Source data:

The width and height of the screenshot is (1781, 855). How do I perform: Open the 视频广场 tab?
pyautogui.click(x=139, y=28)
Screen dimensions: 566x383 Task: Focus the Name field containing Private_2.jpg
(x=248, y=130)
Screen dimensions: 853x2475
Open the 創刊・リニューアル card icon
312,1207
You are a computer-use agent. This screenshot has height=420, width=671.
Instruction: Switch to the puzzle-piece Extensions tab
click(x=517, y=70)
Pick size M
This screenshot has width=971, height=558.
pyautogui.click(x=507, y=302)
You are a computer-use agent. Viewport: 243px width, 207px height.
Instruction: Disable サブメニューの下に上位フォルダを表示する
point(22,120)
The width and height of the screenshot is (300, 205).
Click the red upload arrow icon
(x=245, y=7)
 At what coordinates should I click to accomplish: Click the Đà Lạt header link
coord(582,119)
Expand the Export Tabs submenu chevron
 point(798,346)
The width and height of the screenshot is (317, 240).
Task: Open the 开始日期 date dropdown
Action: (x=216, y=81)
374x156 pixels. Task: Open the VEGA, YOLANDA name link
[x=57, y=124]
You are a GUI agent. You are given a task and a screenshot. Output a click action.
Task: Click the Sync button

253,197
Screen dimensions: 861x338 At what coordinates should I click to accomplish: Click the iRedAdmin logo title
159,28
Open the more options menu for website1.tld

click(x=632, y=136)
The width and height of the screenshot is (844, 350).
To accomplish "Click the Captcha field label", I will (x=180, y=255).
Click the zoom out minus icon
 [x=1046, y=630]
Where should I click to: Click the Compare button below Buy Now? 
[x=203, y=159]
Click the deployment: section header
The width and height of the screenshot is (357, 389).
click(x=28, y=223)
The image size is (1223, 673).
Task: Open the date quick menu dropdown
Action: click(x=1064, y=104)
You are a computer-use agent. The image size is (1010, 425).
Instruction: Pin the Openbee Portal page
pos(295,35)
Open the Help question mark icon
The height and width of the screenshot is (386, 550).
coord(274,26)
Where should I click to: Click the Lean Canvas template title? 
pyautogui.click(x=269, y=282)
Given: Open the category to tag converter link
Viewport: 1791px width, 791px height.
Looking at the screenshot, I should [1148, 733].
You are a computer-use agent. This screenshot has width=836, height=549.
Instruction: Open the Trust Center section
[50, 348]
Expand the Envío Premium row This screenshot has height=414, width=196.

- Your assignment
Determine how many lines above contain "computer" as a word or string. Give the number alone.

- Written reply
4